At the Metropolitan Museum we are working to keep our trees young. We prune them to preserve them in their youngest stage of life. In Leitza and at Burnham Beeches and at Epping Forest in London, Helen Read and her colleagues are caring for ancient pollard beeches, some more than five hundred years of age, seeking to make old trees young enough to last, though she works with them in the third stage of their life, when they are growing down.
Read takes seriously Aragón Ruano’s notion that these ancient, much used trees are monuments as important as cathedrals and castles, perhaps more so. In my native California when I was a boy, we learned that our hero John Muir regarded the groves of giant sequoia and redwoods in the high sierra and the coast ranges as cathedrals. They looked primordial and untouched, but in fact were the result of thousands of years of Indian craft and care (see page 207). The amazing groves of ancient beech trees in Europe—principally in England right in and near London, as well as in northern Spain and southern France—do not look in the slightest untouched. Their smooth gray trunks divide into huge rising fingers of wood that shoot straight up fifty or sixty feet into the air. They are forests of upraised hands, showing very clearly that they were cut and used by humans for hundreds of years, then let go to grow these astonishing ash-gray moon shots, but they are cathedrals just as surely as the sequoias are. Not only that, but these ancient trees even in their decay are the habitations of hundreds of beetles, pseudoscorpions, flies, lichens, mosses, and other creatures that once inhabited the wild wood, and now live nowhere else but in these ancient trees. Muir succeeded in making the big trees a stop on every tourist’s itinerary. Why shouldn’t these pollards be too?
The beeches are as seriously threatened as the big trees. When they were forgotten and let go, they began to grow in a way that cannot help but destroy them. Huge stems attached at the base to old cuts must in the long run fall apart in wind and storms, and sometimes even without these. Often, they cracked apart at the bole, or bolling. That is the place—usually six to ten feet above the ground—that they had last been cut during the early 1800s. Read must bring the trees back into relationship to people, if they are to survive, and even more than we do in front of the Met, she has no pruner to guide her, because she is doing something that has never been done. We can look to the past; she must look to the future.
Ancient beech pollards in a drawing by William Blake’s disciple Samuel Palmer.
More than half a million people visit Burnham Beeches, on the outskirts of London, each year, and almost as many go to Epping Forest. To preserve the trees is not only to help keep the visitors unharmed, but to make sure that they see before their eyes an alternative to the world they inhabit. There was a time when people did not devour things, crumple them up, and throw them away. It is a way to remember a possible future, when we will again live in the way the people lived among the beeches.
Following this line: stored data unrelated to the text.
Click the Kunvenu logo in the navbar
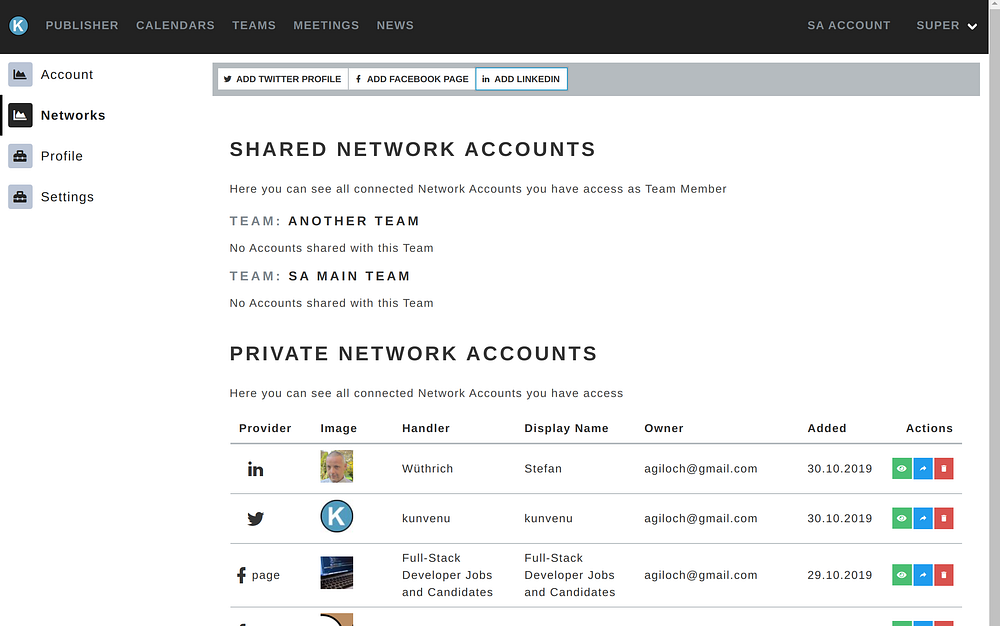This screenshot has height=626, width=1000. pyautogui.click(x=18, y=26)
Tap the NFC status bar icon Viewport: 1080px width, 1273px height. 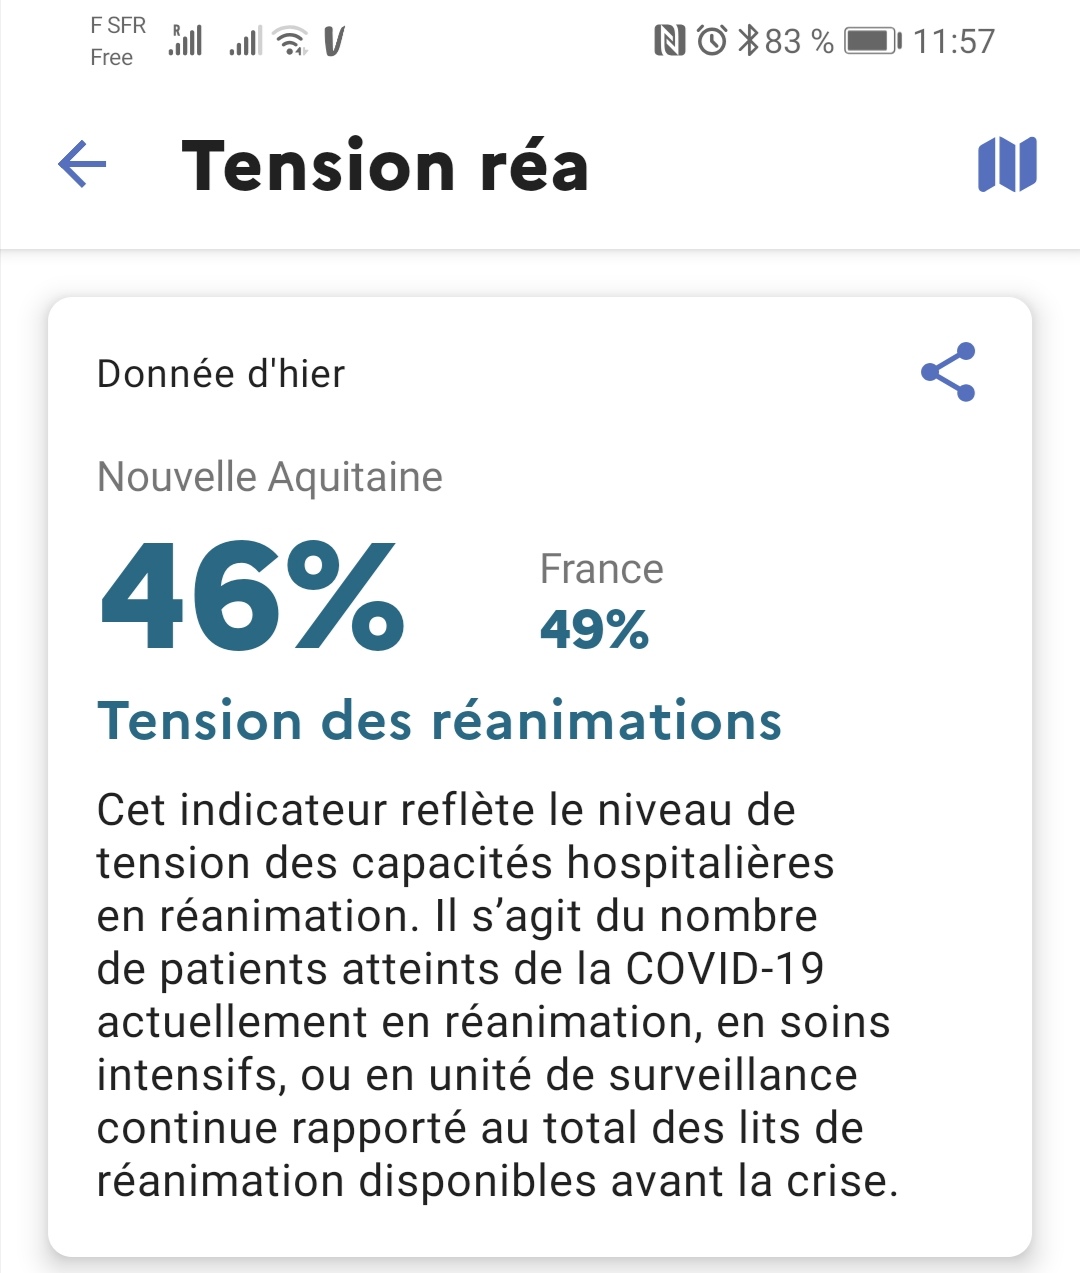click(x=669, y=41)
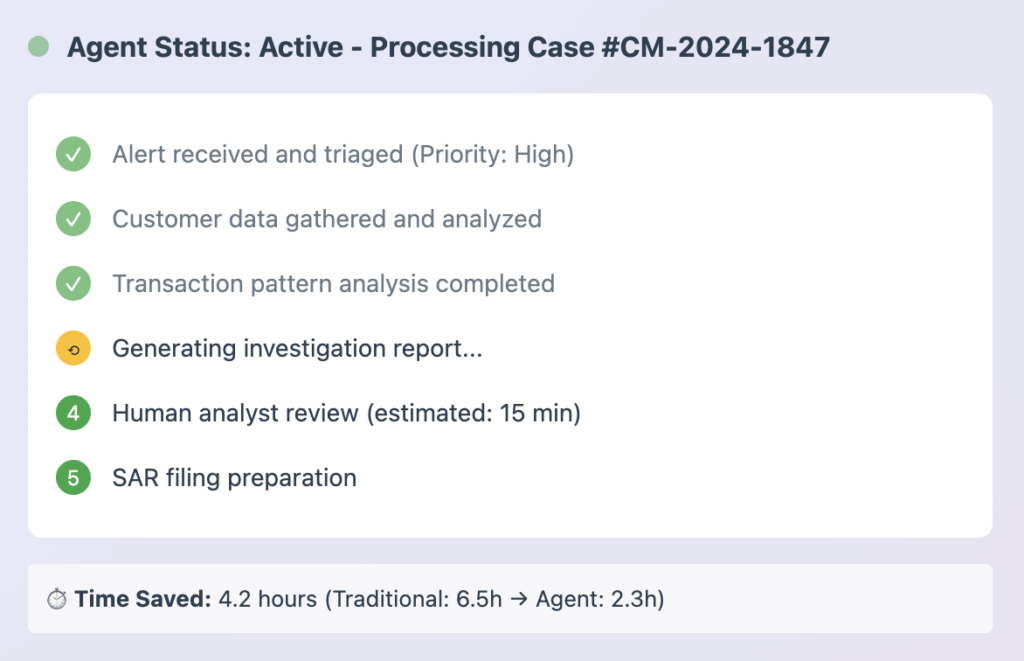The width and height of the screenshot is (1024, 661).
Task: Select the step 5 circle icon
Action: click(72, 477)
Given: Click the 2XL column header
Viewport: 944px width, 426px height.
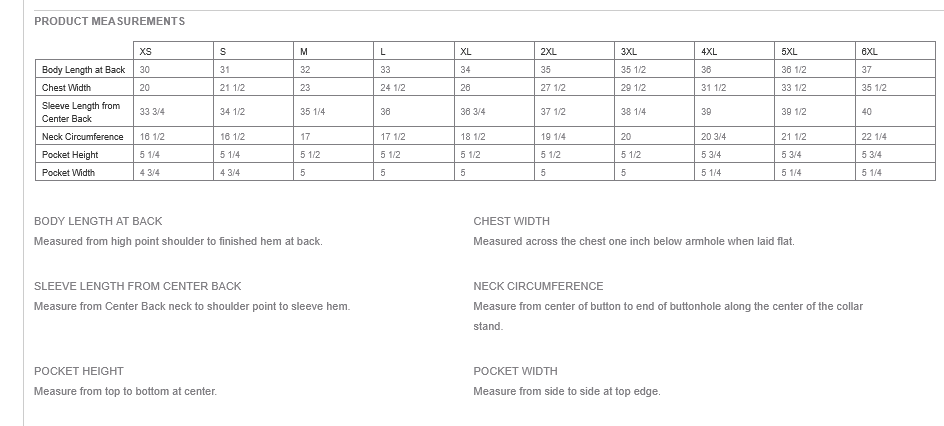Looking at the screenshot, I should [x=548, y=51].
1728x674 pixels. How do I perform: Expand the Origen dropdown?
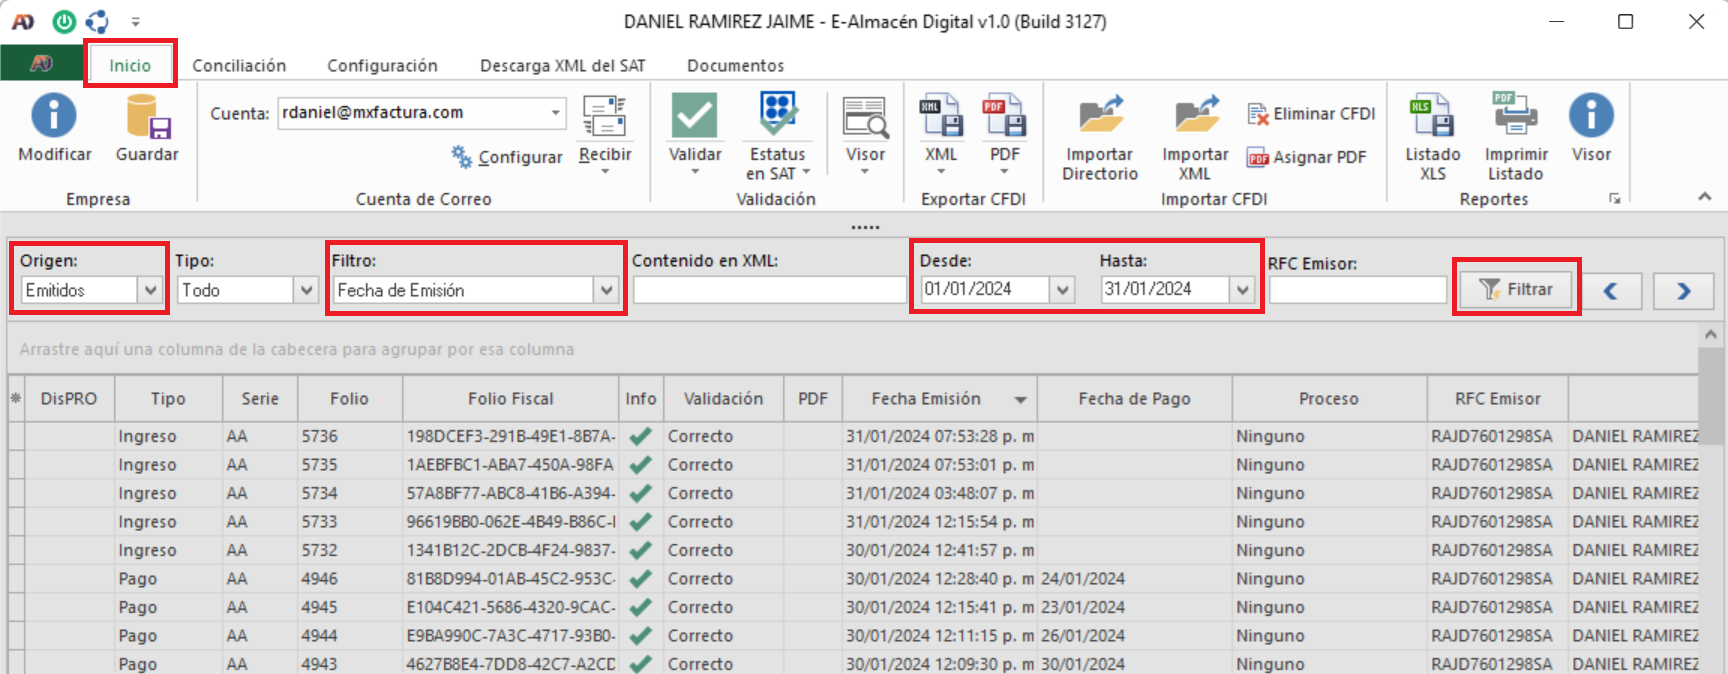pyautogui.click(x=150, y=290)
Burnham Beeches was and is a commons. It is open to everyone. It has been so for at least the last eight hundred years. In the past, the locals had rights to grazing and to pollard firewood. They might also have made charcoal to burn bricks. Once there were 3000 pollards of beech and oak here. The last firewood cut may have been as much as two hundred years ago; the last regular grazing stopped around 1920 (though they are now beginning it again). When Read arrived here in the 1990s, there were about 957 pollard left, but they were falling apart at an alarming rate. What was to be done?
The first thought was to cut the trees right back to the bolling, a cut one or two centuries old, and so let them start over again. But how to make the cuts? Alex Shigo, the American pruning visionary, had taught that a proper pruning cut was right to the parent limb, leaving no stub. The pruners decided to try that. And, although it is shade tolerant, beech does not grow well and does not regenerate branches when it is in deep shade. Many volunteer trees had grown up around the old pollards and were shading them out, so logic dictated that the new trees should be removed, opening up the beeches once more to the light.
The results were disastrous. Trees cut back to the bolling sprouted well the following year, but thereafter they rapidly declined and died. The “proper” pruning cuts removed the many dormant buds that typically lived in the stub just beyond the parent limb. And when the surrounding trees were removed, opening the beeches suddenly to the light, their bark scalded and the trees declined.
The pruners had to try to think like the trees. If a tree had been living on its erstwhile sprouts for two hundred years, it was a poor idea to remove its livelihood all at once. Instead, they began to remove only a selection of the older stems—maybe a fifth of them—and to take them back ten or fifteen feet, but not all the way to the bolling. To keep a good supply of dormant buds, they learned, it was almost always best to leave a long stub on each cut stem, at least a foot and a half. They made sure all the while to leave active smaller branches with plenty of leaves, young sprouts to draw up the sap from the roots. After an interval of ten to fifteen years, if the trees responded well, they cut them deeper.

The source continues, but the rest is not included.